AIM. Reproduce the material below word for word, from its first line through the line containing "The height and width of the screenshot is (1032, 1538).", inclusive.

* BEGIN TASK INPUT *

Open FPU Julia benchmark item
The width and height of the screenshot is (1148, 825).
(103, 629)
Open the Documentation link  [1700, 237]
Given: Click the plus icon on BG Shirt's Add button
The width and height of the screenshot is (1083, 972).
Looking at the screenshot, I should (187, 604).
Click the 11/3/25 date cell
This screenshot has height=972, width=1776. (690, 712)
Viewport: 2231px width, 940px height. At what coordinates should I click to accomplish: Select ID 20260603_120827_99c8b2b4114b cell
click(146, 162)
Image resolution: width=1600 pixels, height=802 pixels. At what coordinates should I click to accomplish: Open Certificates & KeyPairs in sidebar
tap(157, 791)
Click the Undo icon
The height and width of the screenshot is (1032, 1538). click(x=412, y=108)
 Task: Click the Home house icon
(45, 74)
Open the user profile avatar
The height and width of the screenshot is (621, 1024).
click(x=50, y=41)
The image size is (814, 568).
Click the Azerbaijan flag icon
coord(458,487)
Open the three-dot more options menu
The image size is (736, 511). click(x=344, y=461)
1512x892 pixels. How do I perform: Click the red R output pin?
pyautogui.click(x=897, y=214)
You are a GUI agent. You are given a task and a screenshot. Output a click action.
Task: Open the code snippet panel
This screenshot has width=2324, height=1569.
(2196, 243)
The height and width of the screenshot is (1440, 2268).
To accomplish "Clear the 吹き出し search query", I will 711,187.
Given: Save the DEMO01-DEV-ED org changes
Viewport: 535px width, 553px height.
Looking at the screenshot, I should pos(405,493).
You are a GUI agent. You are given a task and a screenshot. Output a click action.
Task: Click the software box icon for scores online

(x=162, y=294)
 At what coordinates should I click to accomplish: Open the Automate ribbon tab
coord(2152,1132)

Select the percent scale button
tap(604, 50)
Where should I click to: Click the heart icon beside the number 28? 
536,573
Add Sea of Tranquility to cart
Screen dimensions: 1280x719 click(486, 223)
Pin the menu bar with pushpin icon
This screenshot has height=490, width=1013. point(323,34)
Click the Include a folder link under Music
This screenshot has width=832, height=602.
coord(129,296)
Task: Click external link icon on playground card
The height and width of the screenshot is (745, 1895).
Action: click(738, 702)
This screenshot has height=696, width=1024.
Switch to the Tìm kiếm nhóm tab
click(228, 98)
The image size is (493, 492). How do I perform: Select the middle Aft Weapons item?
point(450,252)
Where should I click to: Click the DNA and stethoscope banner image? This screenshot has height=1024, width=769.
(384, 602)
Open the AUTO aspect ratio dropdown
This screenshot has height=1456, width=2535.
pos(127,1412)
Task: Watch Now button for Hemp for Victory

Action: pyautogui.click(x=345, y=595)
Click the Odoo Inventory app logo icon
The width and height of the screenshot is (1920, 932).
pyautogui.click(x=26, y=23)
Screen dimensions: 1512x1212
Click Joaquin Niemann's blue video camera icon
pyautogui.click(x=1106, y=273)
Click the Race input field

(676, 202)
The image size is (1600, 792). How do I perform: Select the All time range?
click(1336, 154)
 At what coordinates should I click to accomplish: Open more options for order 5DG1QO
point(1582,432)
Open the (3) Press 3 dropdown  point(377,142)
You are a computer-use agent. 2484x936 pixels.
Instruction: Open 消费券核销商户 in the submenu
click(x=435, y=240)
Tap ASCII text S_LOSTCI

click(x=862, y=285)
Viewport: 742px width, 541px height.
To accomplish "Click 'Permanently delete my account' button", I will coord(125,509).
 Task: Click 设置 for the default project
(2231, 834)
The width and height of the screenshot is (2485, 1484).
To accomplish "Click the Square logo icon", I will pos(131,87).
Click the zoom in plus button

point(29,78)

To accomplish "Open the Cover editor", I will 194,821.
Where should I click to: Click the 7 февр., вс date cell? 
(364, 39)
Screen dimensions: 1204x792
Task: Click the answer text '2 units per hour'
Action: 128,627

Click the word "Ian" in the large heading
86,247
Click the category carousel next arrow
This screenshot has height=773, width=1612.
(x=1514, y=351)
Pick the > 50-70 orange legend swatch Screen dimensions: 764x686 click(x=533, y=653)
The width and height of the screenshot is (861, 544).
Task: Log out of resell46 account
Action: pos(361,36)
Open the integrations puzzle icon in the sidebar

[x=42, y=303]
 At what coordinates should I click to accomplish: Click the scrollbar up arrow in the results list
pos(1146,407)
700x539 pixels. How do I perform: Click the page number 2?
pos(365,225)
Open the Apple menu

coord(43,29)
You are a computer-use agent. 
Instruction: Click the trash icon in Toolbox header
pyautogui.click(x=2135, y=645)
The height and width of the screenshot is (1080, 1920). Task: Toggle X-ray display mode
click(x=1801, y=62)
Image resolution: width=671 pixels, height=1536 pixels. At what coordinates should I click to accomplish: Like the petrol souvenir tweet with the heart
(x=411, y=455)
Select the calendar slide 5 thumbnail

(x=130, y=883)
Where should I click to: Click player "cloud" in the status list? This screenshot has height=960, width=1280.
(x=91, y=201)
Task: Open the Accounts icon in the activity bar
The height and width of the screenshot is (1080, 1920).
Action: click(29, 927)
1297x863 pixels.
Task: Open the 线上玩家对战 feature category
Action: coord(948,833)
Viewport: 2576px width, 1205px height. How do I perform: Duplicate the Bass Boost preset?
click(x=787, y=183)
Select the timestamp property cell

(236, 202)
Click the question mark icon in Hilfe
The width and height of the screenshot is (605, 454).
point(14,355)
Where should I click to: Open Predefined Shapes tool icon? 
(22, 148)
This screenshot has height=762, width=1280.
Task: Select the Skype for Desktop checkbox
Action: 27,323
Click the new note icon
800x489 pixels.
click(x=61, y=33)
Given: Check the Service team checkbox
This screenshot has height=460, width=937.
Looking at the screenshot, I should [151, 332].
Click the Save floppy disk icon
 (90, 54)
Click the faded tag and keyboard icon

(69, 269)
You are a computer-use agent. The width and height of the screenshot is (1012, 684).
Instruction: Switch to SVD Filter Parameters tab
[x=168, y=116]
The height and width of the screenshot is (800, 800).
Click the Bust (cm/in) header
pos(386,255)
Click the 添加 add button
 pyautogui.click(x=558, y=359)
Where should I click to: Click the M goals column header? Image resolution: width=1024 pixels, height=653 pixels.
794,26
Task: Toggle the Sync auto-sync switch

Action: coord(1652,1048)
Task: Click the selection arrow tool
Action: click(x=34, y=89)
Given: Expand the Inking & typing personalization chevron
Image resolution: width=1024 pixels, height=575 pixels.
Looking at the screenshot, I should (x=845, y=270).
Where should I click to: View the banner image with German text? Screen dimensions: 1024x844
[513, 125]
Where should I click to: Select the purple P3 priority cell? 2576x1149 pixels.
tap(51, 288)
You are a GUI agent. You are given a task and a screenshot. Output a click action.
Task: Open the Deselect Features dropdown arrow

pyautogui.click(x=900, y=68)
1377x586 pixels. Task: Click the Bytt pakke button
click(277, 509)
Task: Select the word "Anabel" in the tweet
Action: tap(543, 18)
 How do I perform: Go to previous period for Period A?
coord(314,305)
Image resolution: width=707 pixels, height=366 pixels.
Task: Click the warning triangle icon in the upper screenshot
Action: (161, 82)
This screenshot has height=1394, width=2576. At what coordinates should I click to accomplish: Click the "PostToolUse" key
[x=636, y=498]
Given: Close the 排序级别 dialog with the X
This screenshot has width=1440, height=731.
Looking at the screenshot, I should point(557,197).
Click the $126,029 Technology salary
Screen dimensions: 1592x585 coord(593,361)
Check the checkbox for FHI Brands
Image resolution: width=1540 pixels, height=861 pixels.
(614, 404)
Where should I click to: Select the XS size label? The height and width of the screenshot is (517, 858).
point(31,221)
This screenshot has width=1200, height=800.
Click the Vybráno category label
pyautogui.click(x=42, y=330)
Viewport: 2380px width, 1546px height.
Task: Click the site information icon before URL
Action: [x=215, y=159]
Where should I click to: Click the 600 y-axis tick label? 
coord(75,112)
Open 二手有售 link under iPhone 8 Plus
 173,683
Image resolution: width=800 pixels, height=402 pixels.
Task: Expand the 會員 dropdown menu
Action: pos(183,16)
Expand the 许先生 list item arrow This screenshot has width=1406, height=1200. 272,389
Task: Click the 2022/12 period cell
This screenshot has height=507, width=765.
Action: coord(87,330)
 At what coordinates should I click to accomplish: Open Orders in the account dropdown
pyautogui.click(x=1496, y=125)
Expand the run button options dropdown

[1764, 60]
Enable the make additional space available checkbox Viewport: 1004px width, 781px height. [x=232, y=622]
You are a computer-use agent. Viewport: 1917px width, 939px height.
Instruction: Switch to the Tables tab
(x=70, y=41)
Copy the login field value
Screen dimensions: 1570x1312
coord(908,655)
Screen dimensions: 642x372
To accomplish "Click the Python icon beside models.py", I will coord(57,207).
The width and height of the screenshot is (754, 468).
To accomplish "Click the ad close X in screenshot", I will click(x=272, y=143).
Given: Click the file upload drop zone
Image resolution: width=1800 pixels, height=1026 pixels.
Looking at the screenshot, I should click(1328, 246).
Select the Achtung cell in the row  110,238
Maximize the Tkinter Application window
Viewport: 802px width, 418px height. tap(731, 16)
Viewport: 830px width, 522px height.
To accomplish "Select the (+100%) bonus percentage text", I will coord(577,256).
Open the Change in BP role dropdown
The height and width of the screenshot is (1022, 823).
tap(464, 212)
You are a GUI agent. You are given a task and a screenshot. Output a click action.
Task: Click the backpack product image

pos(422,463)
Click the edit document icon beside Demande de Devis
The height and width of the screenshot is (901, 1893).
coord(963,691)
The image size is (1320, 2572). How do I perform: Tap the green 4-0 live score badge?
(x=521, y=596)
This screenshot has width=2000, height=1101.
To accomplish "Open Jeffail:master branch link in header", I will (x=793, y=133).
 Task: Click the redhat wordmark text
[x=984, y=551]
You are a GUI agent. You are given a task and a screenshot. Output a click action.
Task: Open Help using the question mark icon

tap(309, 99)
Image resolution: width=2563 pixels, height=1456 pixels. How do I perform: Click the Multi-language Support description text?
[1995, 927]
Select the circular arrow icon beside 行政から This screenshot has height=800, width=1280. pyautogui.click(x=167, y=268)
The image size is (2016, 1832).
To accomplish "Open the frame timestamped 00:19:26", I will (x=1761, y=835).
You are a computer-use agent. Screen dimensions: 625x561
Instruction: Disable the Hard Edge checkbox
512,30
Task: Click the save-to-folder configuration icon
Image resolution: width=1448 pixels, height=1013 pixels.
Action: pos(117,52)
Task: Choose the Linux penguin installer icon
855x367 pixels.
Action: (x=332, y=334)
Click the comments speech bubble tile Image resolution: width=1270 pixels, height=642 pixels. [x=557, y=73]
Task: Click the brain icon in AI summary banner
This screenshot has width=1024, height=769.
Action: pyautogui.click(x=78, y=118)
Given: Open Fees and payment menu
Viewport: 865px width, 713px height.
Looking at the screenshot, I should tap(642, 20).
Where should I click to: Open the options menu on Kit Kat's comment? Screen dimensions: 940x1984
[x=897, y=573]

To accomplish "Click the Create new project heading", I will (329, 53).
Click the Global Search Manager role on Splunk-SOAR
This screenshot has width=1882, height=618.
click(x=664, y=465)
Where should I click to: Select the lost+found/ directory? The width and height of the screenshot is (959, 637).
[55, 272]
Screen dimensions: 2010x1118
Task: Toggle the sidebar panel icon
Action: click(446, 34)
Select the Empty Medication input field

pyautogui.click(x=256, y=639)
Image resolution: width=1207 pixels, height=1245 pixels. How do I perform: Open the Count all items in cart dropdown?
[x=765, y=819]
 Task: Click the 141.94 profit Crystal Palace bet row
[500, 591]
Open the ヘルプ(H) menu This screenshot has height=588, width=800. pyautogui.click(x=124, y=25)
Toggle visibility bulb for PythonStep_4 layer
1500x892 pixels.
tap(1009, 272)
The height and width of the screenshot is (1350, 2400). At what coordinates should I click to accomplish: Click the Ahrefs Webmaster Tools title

* END TASK INPUT *

EXERCISE SOLUTION.
Open FPU Julia benchmark item
The width and height of the screenshot is (1148, 825).
(103, 629)
Open the Documentation link  [1700, 237]
Given: Click the plus icon on BG Shirt's Add button
The width and height of the screenshot is (1083, 972).
Looking at the screenshot, I should (187, 604).
Click the 11/3/25 date cell
This screenshot has height=972, width=1776. (690, 712)
Viewport: 2231px width, 940px height. At what coordinates should I click to accomplish: Select ID 20260603_120827_99c8b2b4114b cell
click(146, 162)
Image resolution: width=1600 pixels, height=802 pixels. At what coordinates should I click to accomplish: Open Certificates & KeyPairs in sidebar
tap(157, 791)
Click the Undo icon
The height and width of the screenshot is (1032, 1538). click(x=412, y=108)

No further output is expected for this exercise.